BEGIN Given passage

[Taxacom] New lizard species

Kenneth Kinman kennethkinman at webtv.net
Sat Jun 5 22:42:00 CDT 2010


 
Dear All, 
        I would have to agree that these species
descriptions do not seem to fulfill Code requirements. That might
actually be a blessing in disguise, because it would not only allow the
authors the opportunity to more rigorously define these new taxa, but
also reconsider whether that all three of their new taxa deserve full
species status.             
         I am trying to be open-minded about whether
there are more than one species involved here, but I am still doubtful
that there are four (even though the authors consider that a
conservative estimate).

END Given passage

§ Exercise tasks:
A – List every number that the Taxacom post on new lizard species spells out as a word, in the order they appear.
B – Resume the Taxacom post on new lizard species after its final sentence.

BEGIN Extracted information

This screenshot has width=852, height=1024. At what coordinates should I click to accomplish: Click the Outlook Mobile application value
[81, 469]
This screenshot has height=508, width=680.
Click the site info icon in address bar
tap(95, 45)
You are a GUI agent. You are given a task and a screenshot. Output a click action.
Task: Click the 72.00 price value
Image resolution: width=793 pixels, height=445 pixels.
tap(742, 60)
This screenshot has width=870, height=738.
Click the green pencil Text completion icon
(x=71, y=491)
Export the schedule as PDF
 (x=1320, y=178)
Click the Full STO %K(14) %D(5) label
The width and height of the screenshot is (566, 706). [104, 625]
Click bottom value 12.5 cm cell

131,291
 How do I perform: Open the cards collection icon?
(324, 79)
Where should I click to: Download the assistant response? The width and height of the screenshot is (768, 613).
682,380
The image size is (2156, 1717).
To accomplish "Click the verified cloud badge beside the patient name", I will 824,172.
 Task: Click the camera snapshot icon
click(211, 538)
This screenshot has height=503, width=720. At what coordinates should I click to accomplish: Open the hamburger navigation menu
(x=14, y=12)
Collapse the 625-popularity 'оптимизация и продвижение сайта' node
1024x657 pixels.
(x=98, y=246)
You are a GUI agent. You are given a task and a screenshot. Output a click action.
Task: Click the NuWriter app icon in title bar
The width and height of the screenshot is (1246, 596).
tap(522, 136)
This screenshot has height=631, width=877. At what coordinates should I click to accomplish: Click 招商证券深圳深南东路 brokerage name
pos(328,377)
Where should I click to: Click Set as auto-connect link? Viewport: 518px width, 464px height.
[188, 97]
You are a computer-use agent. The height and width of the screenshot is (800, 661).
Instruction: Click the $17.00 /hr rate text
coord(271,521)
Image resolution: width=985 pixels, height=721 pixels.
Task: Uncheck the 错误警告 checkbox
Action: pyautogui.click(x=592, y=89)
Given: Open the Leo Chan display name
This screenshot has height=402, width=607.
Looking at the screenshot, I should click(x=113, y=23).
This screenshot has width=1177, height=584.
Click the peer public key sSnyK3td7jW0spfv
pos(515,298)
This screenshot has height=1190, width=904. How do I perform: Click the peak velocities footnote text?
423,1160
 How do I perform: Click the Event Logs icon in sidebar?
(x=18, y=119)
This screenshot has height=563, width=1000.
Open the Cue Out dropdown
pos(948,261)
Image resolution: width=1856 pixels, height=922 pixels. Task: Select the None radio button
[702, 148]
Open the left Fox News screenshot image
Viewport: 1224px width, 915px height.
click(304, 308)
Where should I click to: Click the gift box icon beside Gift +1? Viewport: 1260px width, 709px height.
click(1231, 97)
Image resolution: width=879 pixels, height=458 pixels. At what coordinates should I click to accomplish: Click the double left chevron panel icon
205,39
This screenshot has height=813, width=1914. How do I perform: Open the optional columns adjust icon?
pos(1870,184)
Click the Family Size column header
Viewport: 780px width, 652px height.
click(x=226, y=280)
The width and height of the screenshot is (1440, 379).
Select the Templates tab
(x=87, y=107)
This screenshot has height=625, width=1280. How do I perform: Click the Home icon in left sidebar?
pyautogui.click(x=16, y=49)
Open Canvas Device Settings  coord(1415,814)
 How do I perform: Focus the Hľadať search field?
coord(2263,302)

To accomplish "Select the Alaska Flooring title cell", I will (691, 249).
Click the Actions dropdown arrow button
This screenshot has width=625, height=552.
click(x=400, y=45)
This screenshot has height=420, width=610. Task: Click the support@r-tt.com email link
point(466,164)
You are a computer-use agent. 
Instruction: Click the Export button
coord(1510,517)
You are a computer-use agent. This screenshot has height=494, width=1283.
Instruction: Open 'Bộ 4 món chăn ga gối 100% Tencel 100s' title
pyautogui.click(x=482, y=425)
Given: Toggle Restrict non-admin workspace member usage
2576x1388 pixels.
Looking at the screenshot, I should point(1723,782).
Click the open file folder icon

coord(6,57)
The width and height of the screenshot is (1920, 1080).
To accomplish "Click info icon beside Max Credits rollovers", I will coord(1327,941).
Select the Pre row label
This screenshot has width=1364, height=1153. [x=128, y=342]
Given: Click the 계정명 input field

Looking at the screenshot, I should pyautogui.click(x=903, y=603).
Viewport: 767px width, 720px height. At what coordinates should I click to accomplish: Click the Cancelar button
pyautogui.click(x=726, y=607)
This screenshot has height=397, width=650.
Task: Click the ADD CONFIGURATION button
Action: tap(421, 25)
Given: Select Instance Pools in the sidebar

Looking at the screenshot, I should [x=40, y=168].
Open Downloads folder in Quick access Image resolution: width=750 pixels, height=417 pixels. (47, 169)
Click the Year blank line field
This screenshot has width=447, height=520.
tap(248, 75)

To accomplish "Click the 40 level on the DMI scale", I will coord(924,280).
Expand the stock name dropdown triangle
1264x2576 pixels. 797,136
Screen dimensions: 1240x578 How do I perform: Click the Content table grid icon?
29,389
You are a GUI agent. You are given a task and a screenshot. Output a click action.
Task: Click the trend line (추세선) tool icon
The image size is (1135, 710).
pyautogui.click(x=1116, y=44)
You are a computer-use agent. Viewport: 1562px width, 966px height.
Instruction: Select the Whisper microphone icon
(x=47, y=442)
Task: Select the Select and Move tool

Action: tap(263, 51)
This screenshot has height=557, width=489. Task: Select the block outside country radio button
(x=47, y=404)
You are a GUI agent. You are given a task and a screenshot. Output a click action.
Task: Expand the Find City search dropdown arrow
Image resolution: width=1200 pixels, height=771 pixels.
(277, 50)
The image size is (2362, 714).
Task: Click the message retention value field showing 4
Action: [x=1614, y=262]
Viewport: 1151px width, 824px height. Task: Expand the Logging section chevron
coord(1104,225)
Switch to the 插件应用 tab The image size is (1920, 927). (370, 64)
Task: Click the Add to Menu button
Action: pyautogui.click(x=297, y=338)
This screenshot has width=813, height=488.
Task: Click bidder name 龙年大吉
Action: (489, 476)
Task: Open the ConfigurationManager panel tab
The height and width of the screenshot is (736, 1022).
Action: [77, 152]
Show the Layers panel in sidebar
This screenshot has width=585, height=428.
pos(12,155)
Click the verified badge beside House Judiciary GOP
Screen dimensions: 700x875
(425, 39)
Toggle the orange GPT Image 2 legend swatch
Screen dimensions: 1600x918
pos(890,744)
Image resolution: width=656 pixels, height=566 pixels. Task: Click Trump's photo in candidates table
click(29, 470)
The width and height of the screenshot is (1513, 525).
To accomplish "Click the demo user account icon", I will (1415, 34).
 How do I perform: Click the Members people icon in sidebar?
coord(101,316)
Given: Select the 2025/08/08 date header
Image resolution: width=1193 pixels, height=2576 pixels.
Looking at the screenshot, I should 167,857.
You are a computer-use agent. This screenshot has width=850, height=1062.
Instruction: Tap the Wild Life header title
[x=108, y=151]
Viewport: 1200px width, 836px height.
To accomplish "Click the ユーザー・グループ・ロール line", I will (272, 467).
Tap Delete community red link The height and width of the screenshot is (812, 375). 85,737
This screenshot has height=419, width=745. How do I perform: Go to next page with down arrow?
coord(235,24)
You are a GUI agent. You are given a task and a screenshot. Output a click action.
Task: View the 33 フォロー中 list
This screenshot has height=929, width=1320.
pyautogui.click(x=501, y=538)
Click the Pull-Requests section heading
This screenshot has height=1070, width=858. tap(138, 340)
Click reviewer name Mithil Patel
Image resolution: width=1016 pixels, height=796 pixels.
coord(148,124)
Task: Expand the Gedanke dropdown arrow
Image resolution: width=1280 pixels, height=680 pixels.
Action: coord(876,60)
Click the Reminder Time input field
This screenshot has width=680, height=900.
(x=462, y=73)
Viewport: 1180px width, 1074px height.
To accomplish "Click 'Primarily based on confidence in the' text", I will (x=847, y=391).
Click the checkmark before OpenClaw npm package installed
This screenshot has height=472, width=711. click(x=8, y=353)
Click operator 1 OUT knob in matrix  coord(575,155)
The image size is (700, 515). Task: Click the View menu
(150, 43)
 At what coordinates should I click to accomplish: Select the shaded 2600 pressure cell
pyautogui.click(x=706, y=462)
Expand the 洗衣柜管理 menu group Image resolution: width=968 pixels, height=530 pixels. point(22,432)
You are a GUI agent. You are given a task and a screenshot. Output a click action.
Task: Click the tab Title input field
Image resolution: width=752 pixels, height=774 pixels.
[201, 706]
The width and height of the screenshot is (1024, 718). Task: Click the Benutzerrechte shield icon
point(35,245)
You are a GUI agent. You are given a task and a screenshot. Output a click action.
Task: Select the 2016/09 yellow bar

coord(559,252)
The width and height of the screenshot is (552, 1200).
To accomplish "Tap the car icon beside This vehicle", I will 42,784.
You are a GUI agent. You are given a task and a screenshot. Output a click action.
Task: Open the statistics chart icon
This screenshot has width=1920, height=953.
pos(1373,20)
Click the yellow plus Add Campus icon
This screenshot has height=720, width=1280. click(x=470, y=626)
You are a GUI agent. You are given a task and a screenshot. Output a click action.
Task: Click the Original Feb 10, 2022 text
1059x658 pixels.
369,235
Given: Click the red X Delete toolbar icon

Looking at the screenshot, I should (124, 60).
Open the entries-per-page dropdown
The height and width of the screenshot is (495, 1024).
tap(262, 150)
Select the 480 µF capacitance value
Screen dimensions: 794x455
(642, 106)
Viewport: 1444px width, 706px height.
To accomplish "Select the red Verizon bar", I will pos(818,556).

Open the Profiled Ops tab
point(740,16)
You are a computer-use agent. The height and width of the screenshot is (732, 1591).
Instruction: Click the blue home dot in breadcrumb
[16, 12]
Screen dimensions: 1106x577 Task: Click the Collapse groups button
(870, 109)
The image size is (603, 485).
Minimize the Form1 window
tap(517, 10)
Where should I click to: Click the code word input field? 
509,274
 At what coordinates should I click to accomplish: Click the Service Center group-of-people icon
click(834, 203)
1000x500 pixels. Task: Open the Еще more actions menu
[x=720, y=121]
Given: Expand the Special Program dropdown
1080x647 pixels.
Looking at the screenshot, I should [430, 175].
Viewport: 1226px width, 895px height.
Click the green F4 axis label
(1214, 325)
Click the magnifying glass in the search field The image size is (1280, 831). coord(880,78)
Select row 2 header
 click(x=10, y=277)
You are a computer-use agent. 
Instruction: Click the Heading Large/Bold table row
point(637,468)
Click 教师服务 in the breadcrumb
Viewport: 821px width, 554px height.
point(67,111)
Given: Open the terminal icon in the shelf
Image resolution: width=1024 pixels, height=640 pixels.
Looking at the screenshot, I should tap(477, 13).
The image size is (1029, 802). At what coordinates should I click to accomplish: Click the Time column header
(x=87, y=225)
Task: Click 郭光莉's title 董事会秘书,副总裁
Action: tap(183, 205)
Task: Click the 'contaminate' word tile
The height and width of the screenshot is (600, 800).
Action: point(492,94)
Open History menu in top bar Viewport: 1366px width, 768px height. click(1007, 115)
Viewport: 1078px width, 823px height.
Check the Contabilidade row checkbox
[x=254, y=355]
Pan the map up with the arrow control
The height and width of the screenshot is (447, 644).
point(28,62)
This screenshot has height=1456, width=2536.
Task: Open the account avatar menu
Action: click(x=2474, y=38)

END Extracted information

§ Numbered responses:
A – three, one, four

B –
        Perhaps a better working hypothesis would be
three possible separate species, with just one species from Nigeria to
the Congo (coalescens and eriangii as just subspecies separated by that
large river in Cameroon). Contrary to what the authors seem to believe,
I don't think that river would be so restrictive to gene flow to produce
full speciation compared to the Dahomey Gap which separates those two
populations from the two purported western species.  Having these
lizards cross that river either actively (by swimming) or passively
(especially during flooding situations) seem likely scenarios over long
periods of time.         
      Whether those two purported western species (kyaboboensis and
fasciatus) are truly separate species, I simply don't have enough
information to evaluate at all.   And it is a shame that the genetic
sequences upon which this study were based are not available on the NCBI
database. Another oversight that the authors failed to consider?         
       Finally, although it would be helpful to document morphological
differences that back up the sequence differences, that would not
necessarily mean that the populations are different species.  Many
subspecies often show both morphological and sequence differences, so
even having both is not automatically  indicative of speciation.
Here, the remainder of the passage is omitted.